Ver las viejas doctrinas con nuevos ojos

26.02.2019

Hay que mirar a las viejas doctrinas geopolíticas con ojos nuevos. Como es el caso de la “Doctrina Monroe”, puesta en uso por el presidente norteamericano que le presta su nombre, en 1823.

La misma fue modificada y mejorada con la del “Gran Garrote”, impulsada por otro presidente de ese país, pero de nombre Teddy Roosevelt.

Otro presidente, el Nro 45 la saca del desván de la historia y lo pone en funcionamiento, nuevamente. El problema es que Venezuela, la que fue el terreno de aplicación, a principios del siglo XX, no es la misma. Tampoco, el mundo que la rodea.

En aquella lejana ocasión, a raíz del bloqueo naval de Venezuela por potencias europeas, los EEUU establecieron que si un país europeo amenazaba los derechos o propiedades de ciudadanos o empresas estadounidenses, el gobierno estadounidense estaba obligado a intervenir en los asuntos de ese país para "reordenarlo".

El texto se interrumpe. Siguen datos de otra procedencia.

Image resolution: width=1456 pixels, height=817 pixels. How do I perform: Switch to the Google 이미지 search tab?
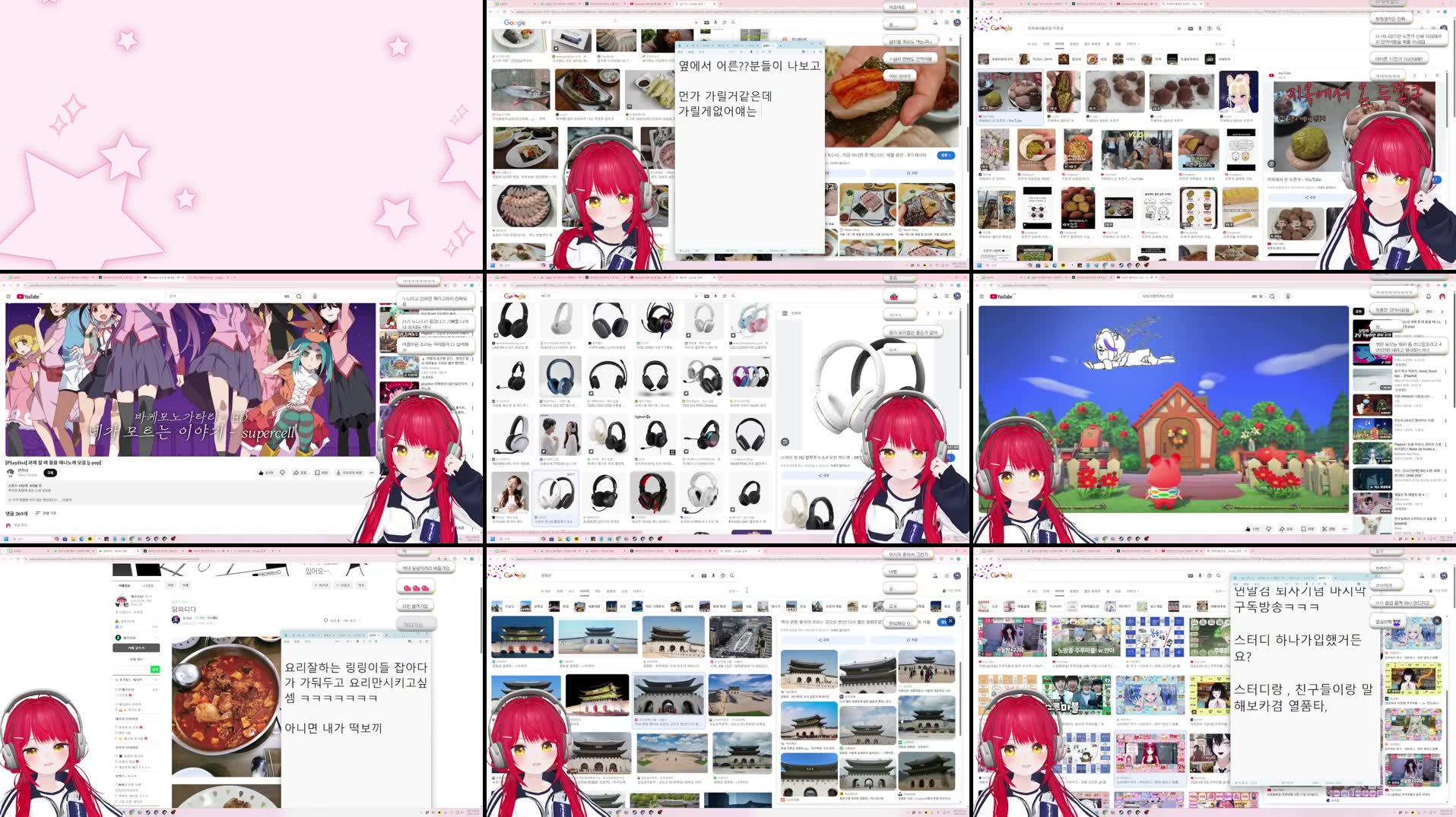(x=585, y=591)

Hoy, los EEUU, también, ven amenazada los derechos de propiedad de sus empresas. Recientemente, un juez federal de los EEUU autorizó la incautación Citgo Petroleum Corporation, propiedad de Petróleos de Venezuela, S.A., para cumplir con pagos pendientes por parte del gobierno venezolano.

Pero, esta vez, la flota europea que las amenaza no la manda el Kaiser Guillermo II, sino la China de Xi Jimping. Pues, como lo ha afirmado la vicepresidenta venezolana, Delcy Rodríguez: "todo el petróleo que China necesita Venezuela lo tiene".

Para colmo de males, la Venezuela de hoy o es la débil republiqueta de aquellos días. Y, aunque siga siendo una republiqueta. Hoy, cuenta con el apoyo de un socio geopolítico de peso: Rusia.

Así, como están las cosas. Esta vez, la película podría tener otro final. Por ejemplo, que la republiqueta venezolana se mantuviera, pese a los esfuerzos de bajarla a garrotazos y que los chinos se salgan con la suya. Para regocijo de Vladimir y para la bronca de Donald.